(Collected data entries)
++++

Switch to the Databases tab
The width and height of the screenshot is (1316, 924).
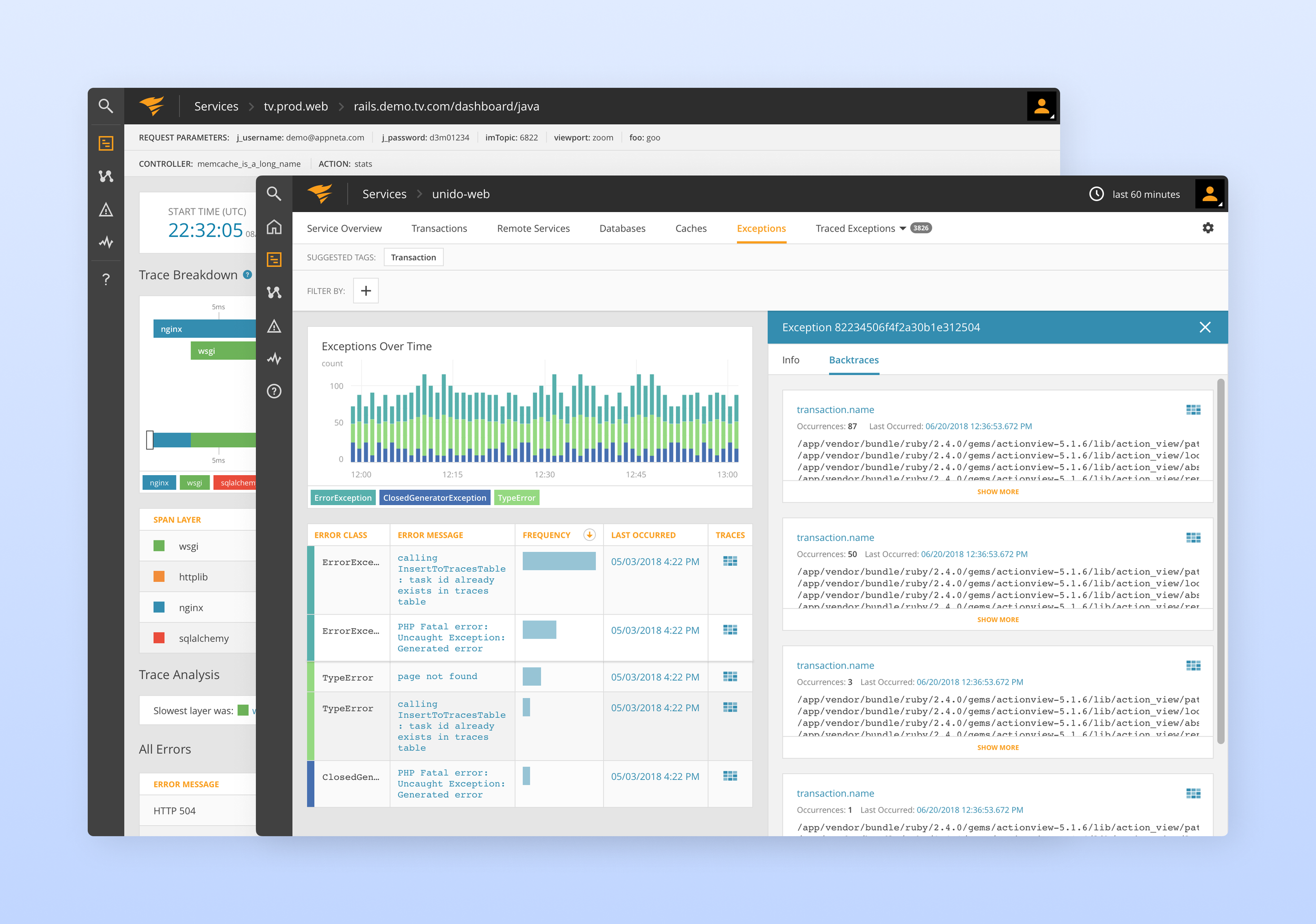622,228
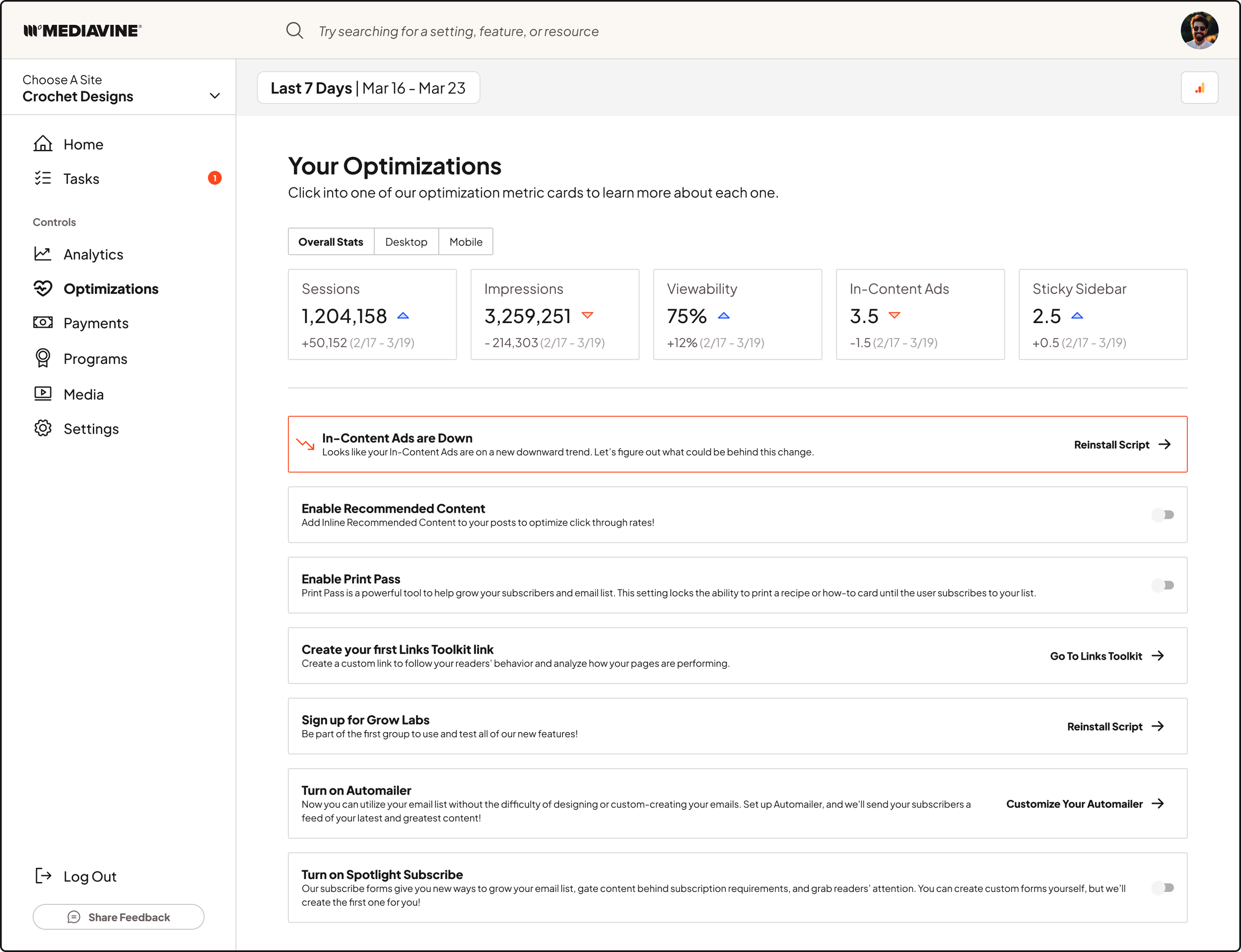Toggle Spotlight Subscribe on

pos(1163,887)
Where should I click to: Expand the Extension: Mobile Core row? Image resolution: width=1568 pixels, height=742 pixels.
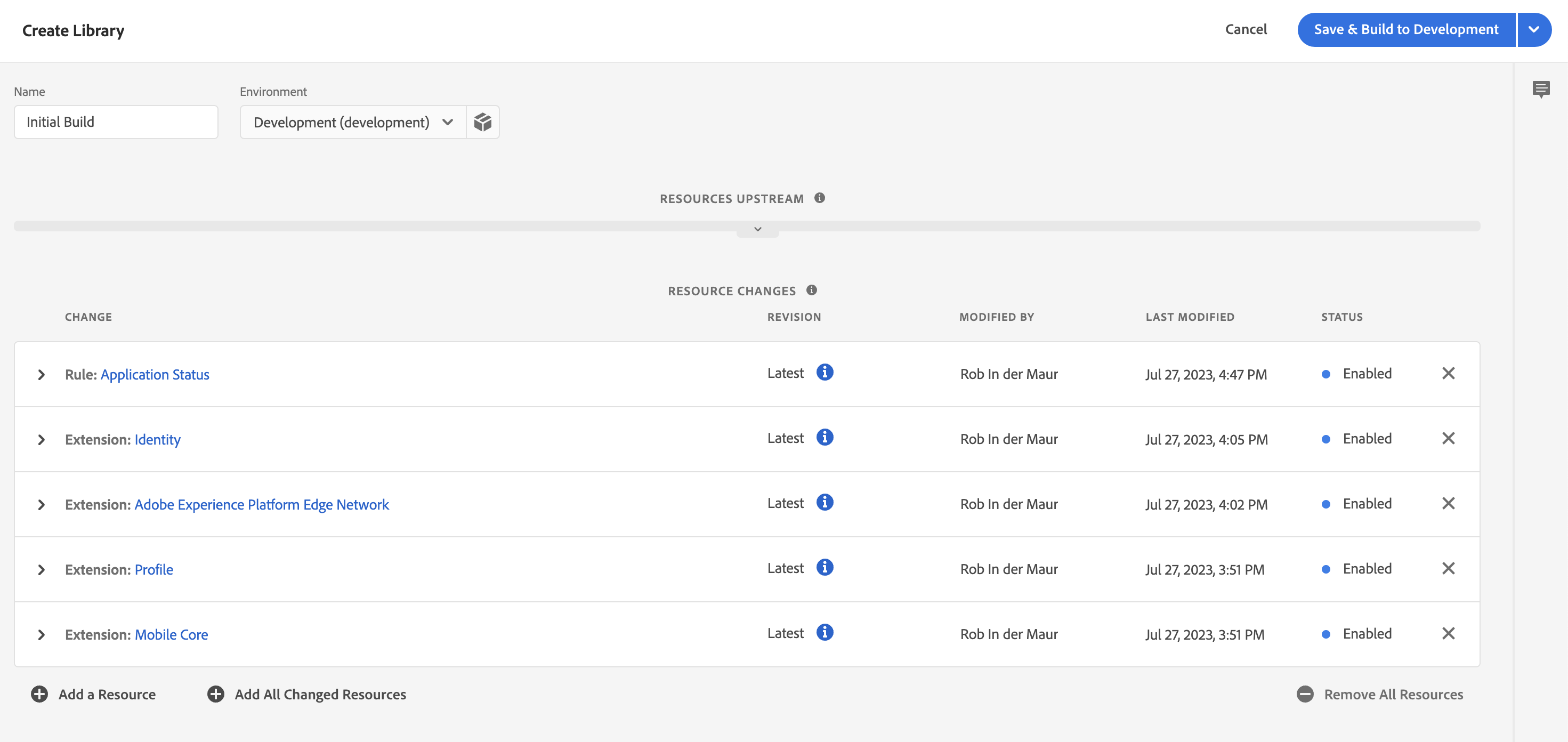pyautogui.click(x=42, y=634)
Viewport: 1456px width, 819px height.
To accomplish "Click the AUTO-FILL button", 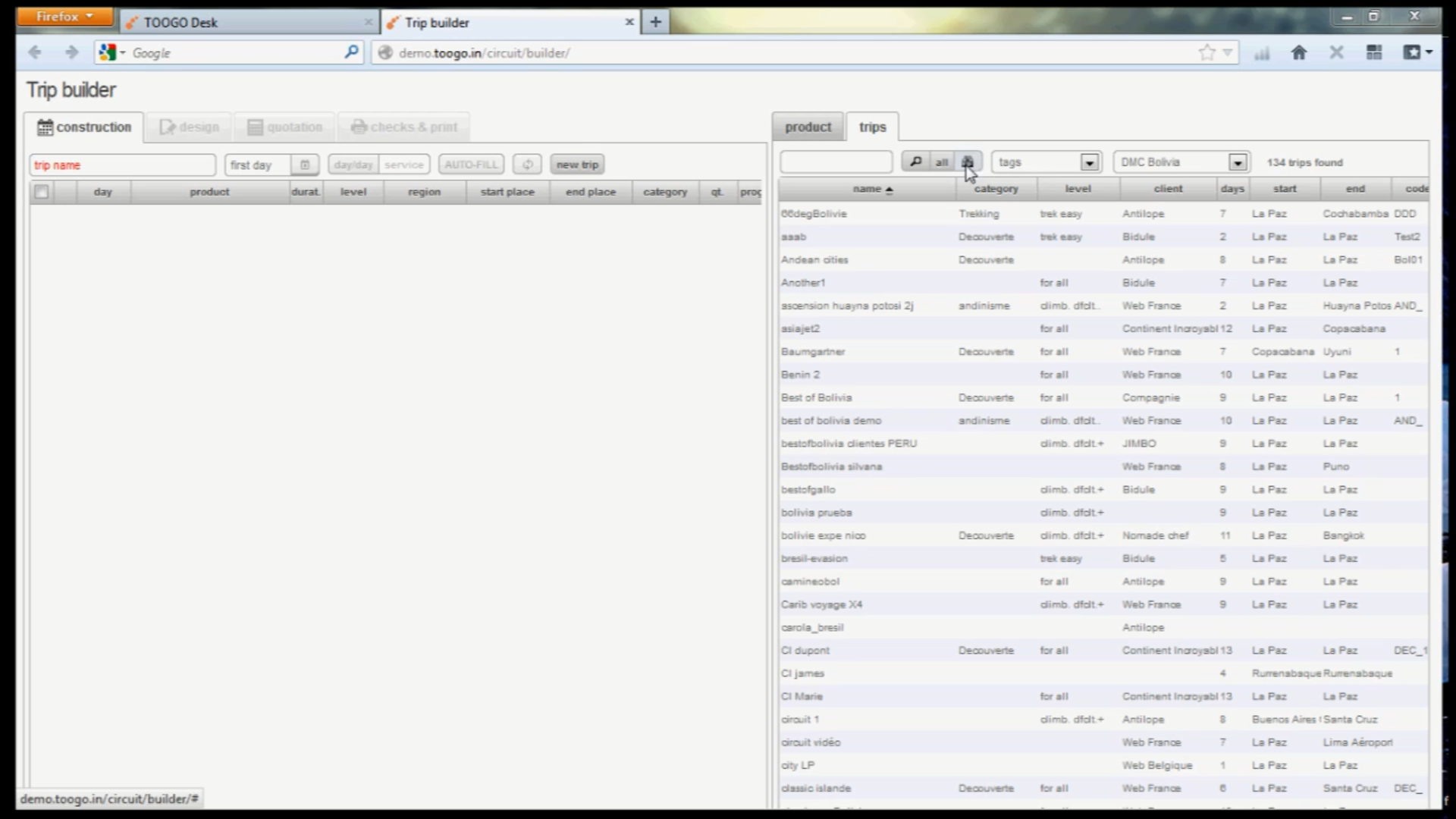I will [470, 164].
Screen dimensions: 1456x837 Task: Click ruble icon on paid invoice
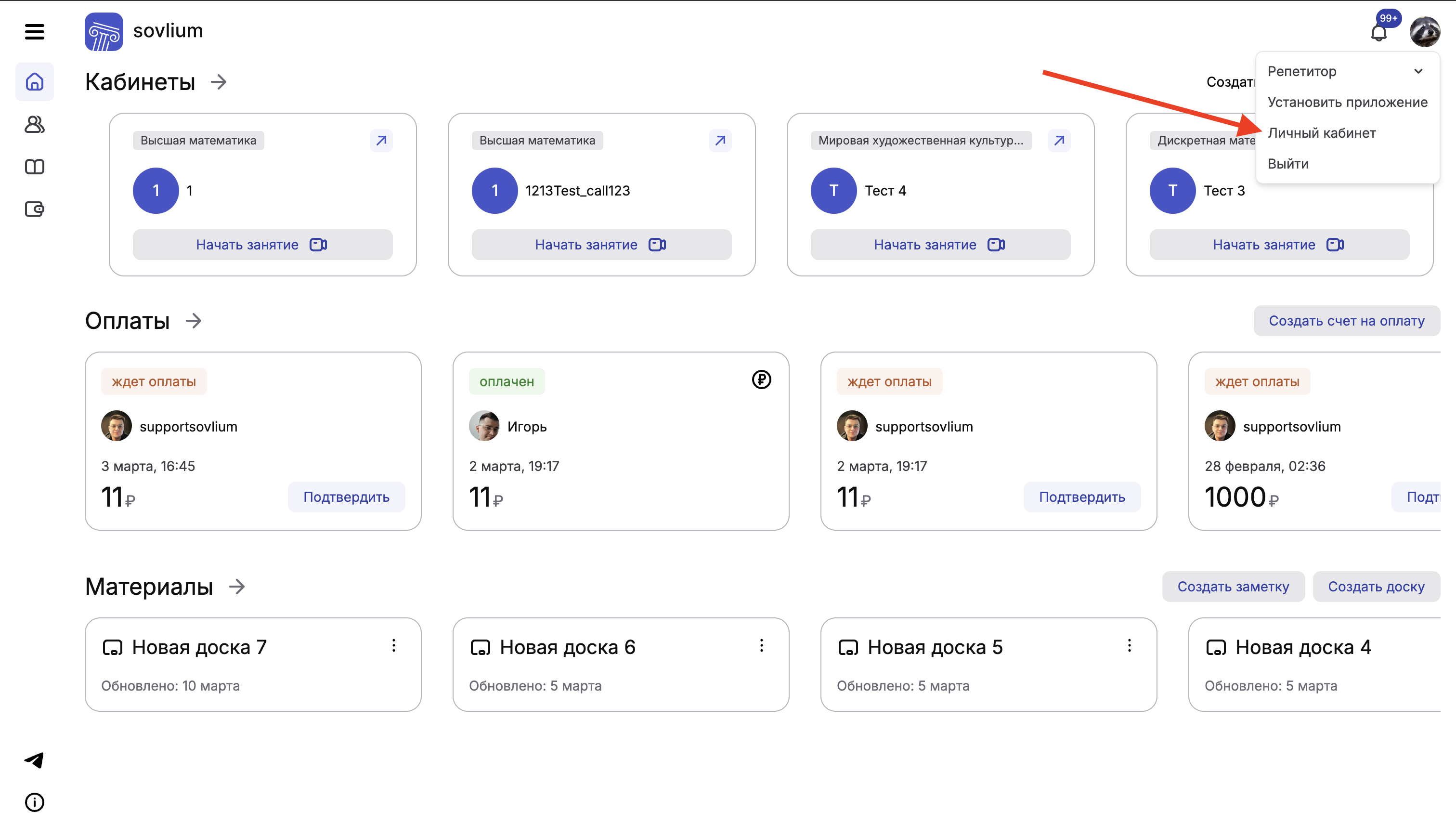761,379
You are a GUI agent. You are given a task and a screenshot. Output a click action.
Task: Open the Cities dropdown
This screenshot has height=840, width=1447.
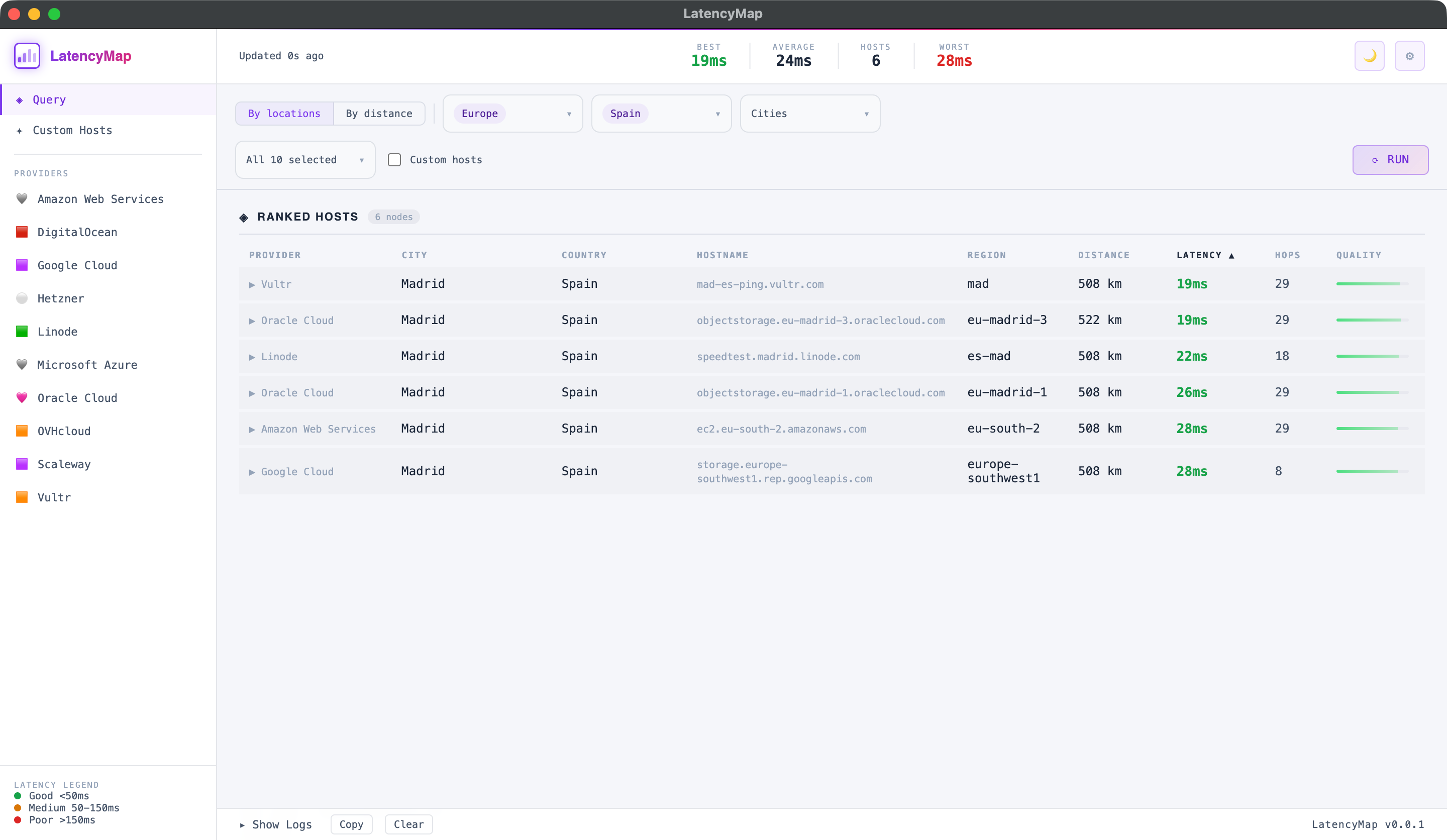[x=809, y=114]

++++

EXERCISE PROMPT: Please retype the lines from the one that contains "Screen dimensions: 1456x837" to the final line of the records, both included, exactly as written and without any pictures.

EXPECTED ANSWER:
Screen dimensions: 1456x837 Task: Click ruble icon on paid invoice
761,379
You are a GUI agent. You are given a task and a screenshot. Output a click action.
Task: Open the Cities dropdown
This screenshot has height=840, width=1447.
[x=809, y=114]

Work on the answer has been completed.